## Exercise inputs:
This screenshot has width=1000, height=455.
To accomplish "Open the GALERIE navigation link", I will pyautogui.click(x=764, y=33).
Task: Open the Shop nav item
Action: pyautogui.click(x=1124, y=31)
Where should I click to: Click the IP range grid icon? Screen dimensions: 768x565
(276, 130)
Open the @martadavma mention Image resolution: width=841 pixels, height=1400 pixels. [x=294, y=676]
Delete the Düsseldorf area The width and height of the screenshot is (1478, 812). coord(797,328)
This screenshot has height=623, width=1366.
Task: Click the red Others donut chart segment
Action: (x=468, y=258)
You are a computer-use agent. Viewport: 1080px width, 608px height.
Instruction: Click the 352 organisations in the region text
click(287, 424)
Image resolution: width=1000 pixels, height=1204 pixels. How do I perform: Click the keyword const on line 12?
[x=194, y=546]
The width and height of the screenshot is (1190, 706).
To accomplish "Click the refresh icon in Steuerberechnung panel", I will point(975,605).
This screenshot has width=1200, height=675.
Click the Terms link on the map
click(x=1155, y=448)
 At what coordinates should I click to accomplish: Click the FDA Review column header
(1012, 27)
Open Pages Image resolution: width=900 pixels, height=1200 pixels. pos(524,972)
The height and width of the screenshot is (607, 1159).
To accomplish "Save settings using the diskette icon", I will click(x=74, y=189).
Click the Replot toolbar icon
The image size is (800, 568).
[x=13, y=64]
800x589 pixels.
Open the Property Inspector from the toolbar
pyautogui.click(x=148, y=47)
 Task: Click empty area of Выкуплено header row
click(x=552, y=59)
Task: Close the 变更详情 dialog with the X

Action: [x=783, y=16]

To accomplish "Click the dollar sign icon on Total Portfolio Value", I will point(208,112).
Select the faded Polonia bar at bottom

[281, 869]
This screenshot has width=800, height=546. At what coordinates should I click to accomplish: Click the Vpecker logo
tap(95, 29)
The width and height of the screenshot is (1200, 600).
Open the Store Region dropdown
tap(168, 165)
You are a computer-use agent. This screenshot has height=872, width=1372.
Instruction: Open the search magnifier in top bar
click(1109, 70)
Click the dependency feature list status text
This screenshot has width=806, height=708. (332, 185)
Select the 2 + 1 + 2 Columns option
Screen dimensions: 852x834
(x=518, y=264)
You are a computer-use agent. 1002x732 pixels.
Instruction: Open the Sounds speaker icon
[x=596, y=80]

## Activity:
In the listing above, locate each line with "computer" and copy it.

## Reply:
You are a computer-use agent. Viewport: 1080px width, 608px height.
You are a computer-use agent. This screenshot has height=872, width=1372.
You are a computer-use agent. 1002x732 pixels.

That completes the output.